US
S&P500 -5.95%(2,588.26); NASDAQ -6.54% (6,992.67); DJIA -5.67% (23,533.20)
This week’s reports:
- March’s Markit Manufacturing PMI rose to 55.7 from February’s 55.3. Services PMI (prelim.) fell to 54.1 from February’s 55.9. Composite PMI (prelim.) fell to 54.3 from February’s 55.8.
- February’s Durable Goods Orders rose 3.1% from January’s -3.5%. Durable Goods Orders ex. Transportation rose 1.2% from January’s -0.2%.
- January’s FHFA Housing Price Index rose 0.8% from December’s +0.4%.
- February’s New Home Sales fell 0.6% from January’s -4.7%. Existing Home Sales rose 3.0% from January’s -3.2%.
- Initial Jobless Claims for the week ending March 16th rose by 3K to 229K. Continuing Jobless Claims for the week ending March 9th fell by 57K to 1,828K.
- US stocks tumbled, sending the S&P 500 Index to its biggest weekly loss in more than two years, on concern that a trade war and higher borrowing rates could throttle global growth.

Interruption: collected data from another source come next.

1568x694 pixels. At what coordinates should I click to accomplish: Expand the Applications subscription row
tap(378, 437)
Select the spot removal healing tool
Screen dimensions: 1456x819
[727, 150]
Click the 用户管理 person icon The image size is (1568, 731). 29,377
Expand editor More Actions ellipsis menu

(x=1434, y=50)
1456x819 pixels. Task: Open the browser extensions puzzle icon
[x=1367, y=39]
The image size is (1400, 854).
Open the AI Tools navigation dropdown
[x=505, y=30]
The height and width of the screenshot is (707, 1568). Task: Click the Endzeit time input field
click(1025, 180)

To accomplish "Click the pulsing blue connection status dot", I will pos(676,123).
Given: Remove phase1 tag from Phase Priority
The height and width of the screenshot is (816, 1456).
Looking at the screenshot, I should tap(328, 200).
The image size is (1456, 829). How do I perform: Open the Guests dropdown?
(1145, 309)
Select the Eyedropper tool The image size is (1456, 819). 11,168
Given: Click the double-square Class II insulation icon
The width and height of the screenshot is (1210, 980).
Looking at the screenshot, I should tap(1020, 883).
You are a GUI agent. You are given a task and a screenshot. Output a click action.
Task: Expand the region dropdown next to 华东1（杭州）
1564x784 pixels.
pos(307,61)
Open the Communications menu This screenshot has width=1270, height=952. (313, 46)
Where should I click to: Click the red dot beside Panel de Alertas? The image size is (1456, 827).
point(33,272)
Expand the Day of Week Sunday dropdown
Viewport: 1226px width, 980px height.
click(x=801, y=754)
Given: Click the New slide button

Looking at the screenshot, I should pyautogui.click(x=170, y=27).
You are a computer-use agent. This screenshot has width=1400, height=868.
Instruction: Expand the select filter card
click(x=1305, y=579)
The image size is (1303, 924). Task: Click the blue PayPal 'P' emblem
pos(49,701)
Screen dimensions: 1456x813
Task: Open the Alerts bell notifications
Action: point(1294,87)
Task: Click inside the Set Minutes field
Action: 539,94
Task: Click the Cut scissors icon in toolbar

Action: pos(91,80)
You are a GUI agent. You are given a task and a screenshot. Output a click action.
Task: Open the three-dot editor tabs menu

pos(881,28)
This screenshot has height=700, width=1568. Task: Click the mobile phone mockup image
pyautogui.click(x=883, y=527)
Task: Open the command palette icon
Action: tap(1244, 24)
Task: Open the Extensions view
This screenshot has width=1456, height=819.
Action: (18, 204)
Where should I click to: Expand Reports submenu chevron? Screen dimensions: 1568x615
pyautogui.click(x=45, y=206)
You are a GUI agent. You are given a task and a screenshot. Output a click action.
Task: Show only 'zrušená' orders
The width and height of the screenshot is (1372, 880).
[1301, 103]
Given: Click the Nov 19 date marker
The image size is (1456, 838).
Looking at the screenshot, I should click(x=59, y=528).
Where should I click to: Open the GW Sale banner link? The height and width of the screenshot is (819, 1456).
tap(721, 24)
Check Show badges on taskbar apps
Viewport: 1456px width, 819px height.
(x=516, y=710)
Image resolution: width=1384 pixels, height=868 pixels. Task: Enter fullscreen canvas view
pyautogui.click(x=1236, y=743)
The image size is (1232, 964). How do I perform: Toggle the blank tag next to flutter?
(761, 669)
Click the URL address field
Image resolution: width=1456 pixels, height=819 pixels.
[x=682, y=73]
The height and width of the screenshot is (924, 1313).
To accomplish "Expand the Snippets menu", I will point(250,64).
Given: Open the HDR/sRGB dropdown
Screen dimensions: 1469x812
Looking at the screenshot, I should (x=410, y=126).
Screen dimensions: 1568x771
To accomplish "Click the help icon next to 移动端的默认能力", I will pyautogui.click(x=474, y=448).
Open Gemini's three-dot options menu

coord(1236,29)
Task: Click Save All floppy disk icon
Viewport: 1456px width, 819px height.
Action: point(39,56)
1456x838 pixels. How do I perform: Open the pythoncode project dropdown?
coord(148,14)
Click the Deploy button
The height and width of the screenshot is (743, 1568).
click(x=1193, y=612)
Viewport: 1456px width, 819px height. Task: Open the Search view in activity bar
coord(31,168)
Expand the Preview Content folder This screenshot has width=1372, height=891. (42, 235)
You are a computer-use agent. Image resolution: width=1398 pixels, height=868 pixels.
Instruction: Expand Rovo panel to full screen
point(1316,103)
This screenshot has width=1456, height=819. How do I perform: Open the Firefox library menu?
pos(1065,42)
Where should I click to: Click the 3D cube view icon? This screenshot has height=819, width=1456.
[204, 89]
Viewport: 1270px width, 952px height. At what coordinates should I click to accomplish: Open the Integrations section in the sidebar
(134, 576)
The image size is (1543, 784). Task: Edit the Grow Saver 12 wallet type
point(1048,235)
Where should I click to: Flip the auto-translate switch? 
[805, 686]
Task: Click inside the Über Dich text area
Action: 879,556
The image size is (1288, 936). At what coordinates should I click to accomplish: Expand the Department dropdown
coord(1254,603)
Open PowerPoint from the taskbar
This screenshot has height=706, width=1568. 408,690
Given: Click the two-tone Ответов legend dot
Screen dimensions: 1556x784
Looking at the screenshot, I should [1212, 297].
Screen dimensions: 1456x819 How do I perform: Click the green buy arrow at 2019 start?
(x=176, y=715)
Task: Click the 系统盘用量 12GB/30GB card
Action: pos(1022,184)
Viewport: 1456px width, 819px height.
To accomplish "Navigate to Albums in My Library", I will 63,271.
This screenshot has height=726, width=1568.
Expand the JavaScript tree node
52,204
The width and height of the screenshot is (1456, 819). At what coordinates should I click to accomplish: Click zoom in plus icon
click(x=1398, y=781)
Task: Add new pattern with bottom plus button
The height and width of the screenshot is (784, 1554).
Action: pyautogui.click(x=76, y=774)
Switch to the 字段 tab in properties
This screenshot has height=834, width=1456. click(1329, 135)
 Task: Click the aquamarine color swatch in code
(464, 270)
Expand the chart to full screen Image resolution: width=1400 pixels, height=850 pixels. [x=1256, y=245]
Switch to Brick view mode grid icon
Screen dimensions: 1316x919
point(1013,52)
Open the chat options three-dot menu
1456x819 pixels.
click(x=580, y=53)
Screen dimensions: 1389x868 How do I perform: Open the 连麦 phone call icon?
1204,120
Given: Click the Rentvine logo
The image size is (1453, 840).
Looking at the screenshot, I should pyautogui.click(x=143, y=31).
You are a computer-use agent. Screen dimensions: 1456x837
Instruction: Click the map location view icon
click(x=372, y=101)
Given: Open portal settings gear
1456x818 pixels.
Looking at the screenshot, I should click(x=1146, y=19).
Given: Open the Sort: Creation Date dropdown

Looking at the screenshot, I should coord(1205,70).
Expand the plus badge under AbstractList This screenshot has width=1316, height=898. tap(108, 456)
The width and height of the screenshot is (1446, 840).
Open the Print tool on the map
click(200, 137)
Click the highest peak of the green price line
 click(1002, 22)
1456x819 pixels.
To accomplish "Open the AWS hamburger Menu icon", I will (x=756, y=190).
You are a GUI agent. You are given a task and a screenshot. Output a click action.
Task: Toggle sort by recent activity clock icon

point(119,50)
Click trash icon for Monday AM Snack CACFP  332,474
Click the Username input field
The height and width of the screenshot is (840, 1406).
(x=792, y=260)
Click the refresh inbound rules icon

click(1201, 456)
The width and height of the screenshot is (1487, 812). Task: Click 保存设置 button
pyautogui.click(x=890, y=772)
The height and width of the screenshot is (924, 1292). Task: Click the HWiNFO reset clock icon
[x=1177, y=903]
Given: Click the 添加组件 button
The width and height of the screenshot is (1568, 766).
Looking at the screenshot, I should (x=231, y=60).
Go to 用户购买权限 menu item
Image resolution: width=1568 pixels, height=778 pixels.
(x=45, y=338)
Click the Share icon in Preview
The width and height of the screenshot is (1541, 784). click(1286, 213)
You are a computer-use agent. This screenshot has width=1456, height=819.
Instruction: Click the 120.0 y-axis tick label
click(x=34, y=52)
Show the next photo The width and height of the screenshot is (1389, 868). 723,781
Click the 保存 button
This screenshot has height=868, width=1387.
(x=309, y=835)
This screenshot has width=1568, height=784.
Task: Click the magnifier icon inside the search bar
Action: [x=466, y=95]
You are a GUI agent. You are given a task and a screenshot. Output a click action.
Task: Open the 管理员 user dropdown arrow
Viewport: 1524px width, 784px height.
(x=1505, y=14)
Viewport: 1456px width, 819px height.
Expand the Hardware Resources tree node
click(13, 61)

- President Trump outlined fresh tariffs on $50 billion of Chinese imports and pledged there’s more on the way. The White House declared a temporary exemption for the European Union and other nations on those levies, making the focus on China clear. China announced retaliation with its own tariffs on $3 billion of US imports and said it wouldn’t rule out the possibility of scaling back purchases of Treasuries in response to the tariffs.
- Federal Reserve officials, meeting for the first time under Chairman Jerome Powell, raised the federal funds rate target range by 0.25% to 1.5%-1.75% and forecast a steeper path of hikes in 2019 and 2020, citing an improving economic outlook. Policy makers continued to project a total of three increases this year.